Thanks for this comment, Guido. I agree with your assessment that Christian mysticism celebrates relationship and communion with God “understood as intimately connected with His creation and yet distinct from it.” Likewise, many other types of spirituality seek not so much communion with a creator but union or identity with the monistic “One” — as Plotinus put it, “the flight of the alone to the Alone.” In fact, I would say the single most significant factor differentiating Christian from non-Christian mysticism is this question of whether mysticism is seen as culminating in Divine-human communion or in some sort of boundary-erasing union with the One/All/Brahmin/deity (however you wish to name the Absolute).
However… just because we can easily chart the distinctions between Christian mysticism and, say, Buddhist mysticism, is not to suggest that Christians can never learn from Buddhist wisdom, or apply Buddhist teaching to Christian practice (or vice versa). First of all, I think a measure of humility is in order here: ultimately, whatever we say about mystical experience remains, at best, attempts to put the Mystery into words, which means therefore that there is always an element of paradox, ambiguity, darkness, unknowing, and mystery in and beneath our discourse about mystical experience. Given this, we do well to remember that, no matter how eloquent our ability may be to put into words our understanding of Christian mysticism and how it differs from all the other mysticisms of the world, we might also bear in mind that all of our words ultimately fail to convey the full splendor of the mystery. Which means, quite frankly, that the “difference” between different wisdom traditions or different understandings of mysticism may ultimately be more a matter of our own linguistic and conceptual limitations than of any real ontological divide. Put another way: I think it is wise to understand the differences between wisdom traditions, and I believe it is also wise not to dwell on those differences overly much. After all, if we make it our business to emphasize what divides us, we then remain a divided people. I for one cannot believe that this is really what the Holy Spirit ultimately wants.

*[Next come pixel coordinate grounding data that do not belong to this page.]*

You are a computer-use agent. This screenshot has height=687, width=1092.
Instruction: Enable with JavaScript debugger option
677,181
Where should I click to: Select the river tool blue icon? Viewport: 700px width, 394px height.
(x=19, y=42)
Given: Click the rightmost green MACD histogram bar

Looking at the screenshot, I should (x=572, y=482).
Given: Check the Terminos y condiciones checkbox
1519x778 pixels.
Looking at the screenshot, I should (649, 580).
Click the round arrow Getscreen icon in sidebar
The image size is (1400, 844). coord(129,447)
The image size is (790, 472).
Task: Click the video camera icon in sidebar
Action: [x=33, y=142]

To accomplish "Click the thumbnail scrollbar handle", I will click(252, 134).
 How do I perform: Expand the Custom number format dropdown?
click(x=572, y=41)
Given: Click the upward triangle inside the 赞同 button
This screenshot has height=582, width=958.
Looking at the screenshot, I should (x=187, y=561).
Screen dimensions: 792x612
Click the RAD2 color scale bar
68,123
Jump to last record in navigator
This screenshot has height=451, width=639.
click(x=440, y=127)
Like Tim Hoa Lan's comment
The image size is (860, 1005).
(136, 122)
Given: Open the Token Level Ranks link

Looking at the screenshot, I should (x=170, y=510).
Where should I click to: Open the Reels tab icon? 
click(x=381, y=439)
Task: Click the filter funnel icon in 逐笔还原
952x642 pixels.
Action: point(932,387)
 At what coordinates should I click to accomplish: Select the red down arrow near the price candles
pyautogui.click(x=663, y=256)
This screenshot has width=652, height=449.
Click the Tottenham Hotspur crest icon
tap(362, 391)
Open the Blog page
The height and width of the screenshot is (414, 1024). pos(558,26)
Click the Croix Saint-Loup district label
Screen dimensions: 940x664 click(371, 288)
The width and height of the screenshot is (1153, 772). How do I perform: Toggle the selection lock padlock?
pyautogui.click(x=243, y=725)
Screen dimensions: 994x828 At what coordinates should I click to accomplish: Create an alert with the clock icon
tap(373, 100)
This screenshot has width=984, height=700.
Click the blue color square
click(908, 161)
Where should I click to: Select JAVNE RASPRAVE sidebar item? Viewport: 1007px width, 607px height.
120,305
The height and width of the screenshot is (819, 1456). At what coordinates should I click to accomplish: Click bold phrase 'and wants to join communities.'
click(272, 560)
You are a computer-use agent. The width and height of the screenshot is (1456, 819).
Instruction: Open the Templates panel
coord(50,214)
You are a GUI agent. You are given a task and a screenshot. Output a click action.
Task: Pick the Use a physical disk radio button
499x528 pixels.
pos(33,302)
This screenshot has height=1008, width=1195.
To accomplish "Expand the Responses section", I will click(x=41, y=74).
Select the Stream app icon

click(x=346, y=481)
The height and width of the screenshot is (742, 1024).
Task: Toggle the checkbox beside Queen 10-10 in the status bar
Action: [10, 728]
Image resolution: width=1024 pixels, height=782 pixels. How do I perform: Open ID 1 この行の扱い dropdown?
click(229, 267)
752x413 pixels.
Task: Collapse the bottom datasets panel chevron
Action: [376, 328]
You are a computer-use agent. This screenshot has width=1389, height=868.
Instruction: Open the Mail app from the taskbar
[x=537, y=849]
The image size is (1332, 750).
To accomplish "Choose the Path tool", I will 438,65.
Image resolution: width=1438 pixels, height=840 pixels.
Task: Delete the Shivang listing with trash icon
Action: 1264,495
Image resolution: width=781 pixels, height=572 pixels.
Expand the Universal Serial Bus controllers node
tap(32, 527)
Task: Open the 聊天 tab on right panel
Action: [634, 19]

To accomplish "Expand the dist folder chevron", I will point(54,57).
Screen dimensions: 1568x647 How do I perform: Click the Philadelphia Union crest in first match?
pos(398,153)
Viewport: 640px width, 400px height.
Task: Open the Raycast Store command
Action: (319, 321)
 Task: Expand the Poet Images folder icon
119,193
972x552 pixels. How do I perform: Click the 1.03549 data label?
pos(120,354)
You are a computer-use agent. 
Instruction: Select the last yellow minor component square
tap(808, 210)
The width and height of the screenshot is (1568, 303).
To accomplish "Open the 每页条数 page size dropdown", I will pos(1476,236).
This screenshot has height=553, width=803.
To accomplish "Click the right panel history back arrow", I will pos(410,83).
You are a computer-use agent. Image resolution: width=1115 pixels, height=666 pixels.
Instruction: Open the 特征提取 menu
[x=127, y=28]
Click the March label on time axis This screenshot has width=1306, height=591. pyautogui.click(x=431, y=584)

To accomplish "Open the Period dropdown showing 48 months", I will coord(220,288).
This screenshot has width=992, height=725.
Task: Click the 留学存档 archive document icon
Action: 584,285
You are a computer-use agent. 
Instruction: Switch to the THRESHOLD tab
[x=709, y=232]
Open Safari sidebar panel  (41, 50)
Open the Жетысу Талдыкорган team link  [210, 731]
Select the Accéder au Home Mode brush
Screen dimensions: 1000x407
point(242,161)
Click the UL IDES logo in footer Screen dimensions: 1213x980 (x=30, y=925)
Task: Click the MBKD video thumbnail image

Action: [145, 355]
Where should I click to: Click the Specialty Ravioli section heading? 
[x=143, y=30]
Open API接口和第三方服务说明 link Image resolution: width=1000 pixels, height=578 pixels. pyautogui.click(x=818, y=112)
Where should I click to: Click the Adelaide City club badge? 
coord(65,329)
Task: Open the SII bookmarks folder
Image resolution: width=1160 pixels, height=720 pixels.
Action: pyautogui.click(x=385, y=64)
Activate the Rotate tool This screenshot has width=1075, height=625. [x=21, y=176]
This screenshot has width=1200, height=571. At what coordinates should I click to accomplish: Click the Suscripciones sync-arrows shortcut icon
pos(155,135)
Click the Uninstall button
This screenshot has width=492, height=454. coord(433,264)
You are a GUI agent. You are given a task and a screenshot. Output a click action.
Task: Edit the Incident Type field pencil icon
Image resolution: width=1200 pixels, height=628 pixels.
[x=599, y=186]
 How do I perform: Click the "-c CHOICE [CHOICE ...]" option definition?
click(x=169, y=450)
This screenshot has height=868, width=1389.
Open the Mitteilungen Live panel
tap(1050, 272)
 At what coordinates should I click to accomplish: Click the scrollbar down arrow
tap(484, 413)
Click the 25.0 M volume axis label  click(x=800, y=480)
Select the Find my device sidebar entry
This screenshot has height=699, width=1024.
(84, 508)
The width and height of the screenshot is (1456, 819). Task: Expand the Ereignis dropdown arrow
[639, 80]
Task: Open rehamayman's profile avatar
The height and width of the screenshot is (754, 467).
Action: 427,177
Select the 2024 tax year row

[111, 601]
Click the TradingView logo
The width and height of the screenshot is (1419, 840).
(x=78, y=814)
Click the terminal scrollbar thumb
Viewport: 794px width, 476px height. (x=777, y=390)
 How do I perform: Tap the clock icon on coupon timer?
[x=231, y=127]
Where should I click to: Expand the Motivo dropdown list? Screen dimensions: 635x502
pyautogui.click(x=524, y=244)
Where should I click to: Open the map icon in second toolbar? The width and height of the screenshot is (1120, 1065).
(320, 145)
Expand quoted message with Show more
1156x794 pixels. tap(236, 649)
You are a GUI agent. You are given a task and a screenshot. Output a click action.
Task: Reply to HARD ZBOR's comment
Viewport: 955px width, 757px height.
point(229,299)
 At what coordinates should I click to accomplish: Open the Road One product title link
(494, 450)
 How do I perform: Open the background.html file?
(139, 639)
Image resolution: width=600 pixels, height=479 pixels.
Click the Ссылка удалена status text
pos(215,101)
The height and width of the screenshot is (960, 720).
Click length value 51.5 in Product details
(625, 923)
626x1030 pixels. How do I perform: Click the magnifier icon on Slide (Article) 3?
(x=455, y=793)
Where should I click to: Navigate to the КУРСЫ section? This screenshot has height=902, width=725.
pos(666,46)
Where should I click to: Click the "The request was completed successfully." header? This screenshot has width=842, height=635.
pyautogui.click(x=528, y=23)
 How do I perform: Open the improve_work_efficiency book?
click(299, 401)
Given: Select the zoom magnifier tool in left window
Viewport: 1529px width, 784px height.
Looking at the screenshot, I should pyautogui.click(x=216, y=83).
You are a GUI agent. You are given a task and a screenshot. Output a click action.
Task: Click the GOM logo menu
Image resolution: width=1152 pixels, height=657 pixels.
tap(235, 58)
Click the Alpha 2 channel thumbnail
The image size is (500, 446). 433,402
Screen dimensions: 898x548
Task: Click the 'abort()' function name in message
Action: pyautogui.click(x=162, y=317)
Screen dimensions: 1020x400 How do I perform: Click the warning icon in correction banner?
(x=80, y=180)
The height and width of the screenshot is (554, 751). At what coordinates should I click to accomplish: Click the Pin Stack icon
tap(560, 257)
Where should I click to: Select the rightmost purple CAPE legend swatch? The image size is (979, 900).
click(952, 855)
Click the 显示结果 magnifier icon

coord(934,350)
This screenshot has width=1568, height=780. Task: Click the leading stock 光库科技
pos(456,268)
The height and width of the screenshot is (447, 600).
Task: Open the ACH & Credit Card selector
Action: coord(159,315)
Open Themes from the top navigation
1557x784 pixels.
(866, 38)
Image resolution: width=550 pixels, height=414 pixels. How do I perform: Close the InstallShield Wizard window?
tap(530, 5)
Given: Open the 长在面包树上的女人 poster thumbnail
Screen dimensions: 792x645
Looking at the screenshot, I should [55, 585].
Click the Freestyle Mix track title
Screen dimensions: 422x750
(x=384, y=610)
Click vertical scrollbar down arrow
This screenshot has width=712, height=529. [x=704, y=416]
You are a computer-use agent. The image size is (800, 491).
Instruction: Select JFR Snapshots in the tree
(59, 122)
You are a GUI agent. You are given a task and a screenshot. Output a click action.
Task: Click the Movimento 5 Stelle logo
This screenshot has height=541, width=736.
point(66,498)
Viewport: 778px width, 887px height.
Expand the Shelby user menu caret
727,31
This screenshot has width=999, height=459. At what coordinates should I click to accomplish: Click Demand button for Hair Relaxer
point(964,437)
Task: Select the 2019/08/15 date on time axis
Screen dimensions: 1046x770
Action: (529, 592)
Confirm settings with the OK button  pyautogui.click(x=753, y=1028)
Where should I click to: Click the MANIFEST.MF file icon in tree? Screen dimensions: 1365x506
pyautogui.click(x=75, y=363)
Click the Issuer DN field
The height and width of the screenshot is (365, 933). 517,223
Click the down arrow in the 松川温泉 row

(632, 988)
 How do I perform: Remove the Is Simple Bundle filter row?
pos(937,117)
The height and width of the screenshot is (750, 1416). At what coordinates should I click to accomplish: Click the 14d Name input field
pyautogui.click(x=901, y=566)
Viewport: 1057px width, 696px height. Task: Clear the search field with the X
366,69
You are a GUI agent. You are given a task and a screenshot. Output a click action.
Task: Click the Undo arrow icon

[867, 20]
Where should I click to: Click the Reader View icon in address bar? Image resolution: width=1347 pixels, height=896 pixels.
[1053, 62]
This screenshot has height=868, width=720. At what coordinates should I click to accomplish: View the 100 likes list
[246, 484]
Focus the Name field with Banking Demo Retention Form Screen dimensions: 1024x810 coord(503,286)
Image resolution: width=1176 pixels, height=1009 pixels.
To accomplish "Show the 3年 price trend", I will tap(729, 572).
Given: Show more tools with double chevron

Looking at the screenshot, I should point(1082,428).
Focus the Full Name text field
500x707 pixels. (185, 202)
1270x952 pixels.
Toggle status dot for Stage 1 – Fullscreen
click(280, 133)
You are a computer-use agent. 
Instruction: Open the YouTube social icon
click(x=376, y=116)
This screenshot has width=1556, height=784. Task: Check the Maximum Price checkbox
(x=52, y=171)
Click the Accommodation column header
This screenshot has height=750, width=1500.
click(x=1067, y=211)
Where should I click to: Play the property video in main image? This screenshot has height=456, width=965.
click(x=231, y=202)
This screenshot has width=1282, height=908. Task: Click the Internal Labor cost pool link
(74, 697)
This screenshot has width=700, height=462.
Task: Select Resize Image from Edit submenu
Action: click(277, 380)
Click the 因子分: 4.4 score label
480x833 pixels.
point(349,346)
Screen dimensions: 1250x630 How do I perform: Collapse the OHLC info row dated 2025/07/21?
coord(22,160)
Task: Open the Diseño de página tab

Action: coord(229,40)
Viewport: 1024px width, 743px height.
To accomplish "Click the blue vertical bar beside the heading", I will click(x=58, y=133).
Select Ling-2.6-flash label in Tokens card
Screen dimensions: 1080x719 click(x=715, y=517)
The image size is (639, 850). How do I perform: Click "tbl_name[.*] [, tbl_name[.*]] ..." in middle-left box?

My second reason for accepting the use of non-Christian wisdom in exploring Christian mysticism is rather pragmatic. Frankly, true mysticism is such a rare phenomenon that I believe it is important to draw wisdom from every possible source of contemplative or mystical insight. Just because the ends of Christianity and Buddhism may differ does not mean that we cannot find much in the way of common ground. If our ultimately loyalty is to truth rather than to dogma, we must be prepared to recognize truth wherever it occurs, even if it is beyond the doctrinal bounds of our own faith tradition. To me, Christians who rely on Buddhist wisdom are not adulterating Christianity so much as they are ennobling it, by drawing on the riches of wisdom available to us from the east.
Certainly my views may be controversial, and so I will shut up now and, perhaps, some folks will see fit to comment here and perhaps take this conversation further. But let me summarize: yes, indeed, there are real differences, at least on the level of theory, between Christian and Buddhist mysticism, but I see no reason why Christians should therefore avoid Buddhist wisdom. If Buddhist teaching can shed light on our own journey into deeper communion with God, then I say “Bring on the Buddhist wisdom!”